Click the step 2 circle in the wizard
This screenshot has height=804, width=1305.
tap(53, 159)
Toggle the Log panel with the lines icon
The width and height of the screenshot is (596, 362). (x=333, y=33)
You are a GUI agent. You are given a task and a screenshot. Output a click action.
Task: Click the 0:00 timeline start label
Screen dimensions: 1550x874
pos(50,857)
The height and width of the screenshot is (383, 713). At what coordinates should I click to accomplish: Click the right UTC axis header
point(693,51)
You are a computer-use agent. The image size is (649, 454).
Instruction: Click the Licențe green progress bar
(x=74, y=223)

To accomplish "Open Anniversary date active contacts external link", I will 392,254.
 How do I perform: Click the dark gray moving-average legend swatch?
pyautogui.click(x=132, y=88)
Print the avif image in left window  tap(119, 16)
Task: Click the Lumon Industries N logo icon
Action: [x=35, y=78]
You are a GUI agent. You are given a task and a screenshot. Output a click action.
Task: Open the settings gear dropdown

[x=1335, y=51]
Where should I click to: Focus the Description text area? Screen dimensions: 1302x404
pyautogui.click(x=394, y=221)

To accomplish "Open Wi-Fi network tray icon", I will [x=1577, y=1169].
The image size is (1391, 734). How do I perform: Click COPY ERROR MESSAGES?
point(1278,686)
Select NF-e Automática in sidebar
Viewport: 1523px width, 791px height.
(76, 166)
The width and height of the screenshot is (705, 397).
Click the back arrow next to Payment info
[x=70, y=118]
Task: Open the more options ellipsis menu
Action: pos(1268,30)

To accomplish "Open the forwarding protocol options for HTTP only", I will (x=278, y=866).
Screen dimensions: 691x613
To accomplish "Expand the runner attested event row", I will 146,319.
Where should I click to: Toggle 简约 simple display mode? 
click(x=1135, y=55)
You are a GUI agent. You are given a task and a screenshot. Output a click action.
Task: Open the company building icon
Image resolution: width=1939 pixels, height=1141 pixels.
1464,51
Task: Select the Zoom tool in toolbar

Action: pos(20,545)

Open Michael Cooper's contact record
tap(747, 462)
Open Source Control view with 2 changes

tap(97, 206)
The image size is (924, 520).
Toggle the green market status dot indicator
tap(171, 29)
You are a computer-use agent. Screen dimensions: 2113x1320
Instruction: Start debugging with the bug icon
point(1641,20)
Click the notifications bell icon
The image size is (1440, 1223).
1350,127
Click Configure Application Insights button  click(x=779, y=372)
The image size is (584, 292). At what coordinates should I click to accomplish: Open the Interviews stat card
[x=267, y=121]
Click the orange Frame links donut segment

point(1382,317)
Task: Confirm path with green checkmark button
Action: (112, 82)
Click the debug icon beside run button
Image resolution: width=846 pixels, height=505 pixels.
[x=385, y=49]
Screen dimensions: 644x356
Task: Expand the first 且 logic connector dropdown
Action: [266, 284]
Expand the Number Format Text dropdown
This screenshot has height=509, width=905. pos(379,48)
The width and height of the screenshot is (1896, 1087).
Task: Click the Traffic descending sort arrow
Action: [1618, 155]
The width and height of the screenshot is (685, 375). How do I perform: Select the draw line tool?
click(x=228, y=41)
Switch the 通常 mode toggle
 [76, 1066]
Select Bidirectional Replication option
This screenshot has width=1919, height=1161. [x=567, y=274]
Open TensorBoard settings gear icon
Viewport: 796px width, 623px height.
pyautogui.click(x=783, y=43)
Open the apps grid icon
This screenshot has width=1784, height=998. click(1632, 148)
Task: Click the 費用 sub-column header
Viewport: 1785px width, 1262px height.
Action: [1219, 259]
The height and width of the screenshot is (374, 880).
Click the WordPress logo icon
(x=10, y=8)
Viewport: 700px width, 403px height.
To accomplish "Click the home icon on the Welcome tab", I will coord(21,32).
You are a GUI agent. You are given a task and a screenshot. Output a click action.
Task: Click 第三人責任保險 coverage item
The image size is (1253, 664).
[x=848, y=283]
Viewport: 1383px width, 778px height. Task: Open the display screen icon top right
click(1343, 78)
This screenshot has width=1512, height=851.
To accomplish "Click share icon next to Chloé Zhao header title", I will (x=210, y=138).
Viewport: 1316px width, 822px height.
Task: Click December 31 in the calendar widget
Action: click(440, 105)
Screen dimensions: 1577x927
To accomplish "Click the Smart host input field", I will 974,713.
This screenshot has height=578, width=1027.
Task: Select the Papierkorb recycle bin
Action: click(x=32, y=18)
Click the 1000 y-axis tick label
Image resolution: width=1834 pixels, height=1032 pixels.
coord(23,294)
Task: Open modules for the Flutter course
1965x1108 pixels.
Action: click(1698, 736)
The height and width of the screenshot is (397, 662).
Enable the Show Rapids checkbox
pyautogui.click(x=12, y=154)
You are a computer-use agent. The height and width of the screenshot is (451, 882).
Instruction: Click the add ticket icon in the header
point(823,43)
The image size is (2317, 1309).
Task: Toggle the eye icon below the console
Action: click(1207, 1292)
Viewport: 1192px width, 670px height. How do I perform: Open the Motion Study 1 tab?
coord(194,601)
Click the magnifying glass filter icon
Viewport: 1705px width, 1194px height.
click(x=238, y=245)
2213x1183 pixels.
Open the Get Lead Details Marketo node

---

Task to carry out:
Check each line of the listing above. Copy the ones with the word "computer".

Your response:
You are a computer-use agent. The image size is (649, 454).
You are a computer-use agent. Screen dimensions: 2113x1320
You are a computer-use agent. The height and width of the screenshot is (451, 882).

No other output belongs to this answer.